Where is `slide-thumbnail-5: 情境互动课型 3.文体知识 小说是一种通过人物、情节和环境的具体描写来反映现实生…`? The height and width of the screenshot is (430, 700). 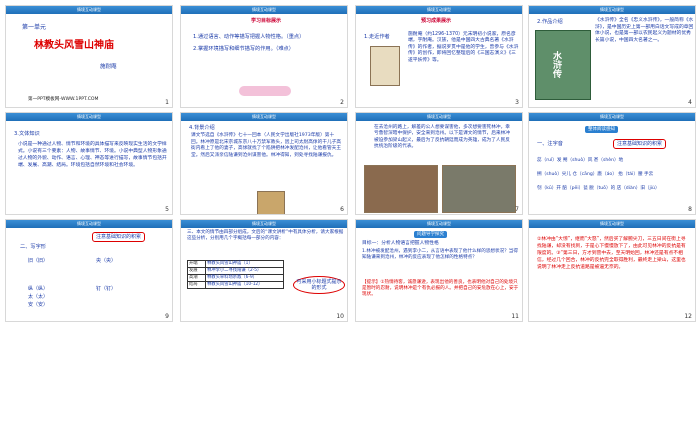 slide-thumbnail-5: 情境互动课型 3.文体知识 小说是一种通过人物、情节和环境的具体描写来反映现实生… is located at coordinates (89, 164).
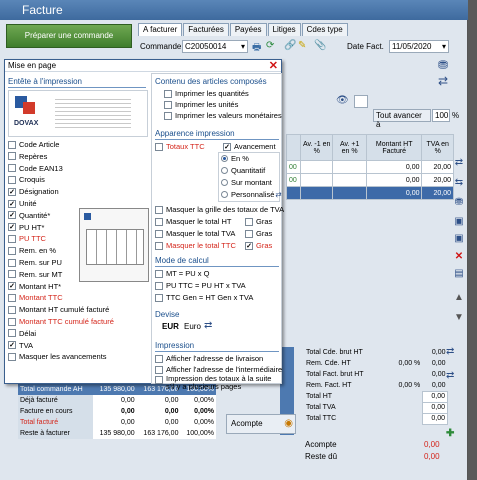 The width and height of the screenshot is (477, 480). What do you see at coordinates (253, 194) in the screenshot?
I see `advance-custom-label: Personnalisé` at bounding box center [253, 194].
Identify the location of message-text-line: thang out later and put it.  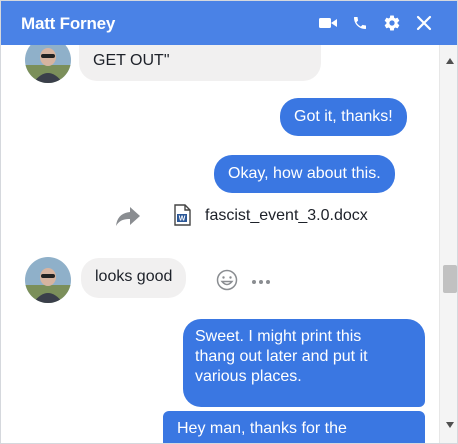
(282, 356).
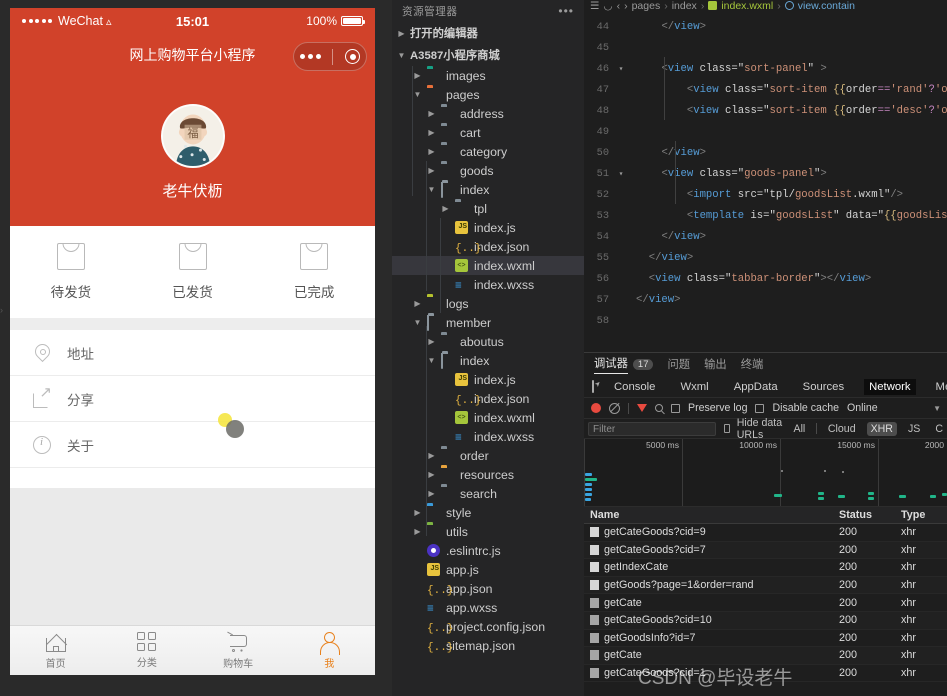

§ INSTRUCTION
Put the entries into a numbered list, starting at the line that contains "Identify the location" and ending at the last line of the entries, with both ends included and blank lines left out. Leave the pictures out of your answer.

§ WRITTEN SOLUTION
1. Identify the location of message-text-line: thang out later and put it.  
2. (282, 356).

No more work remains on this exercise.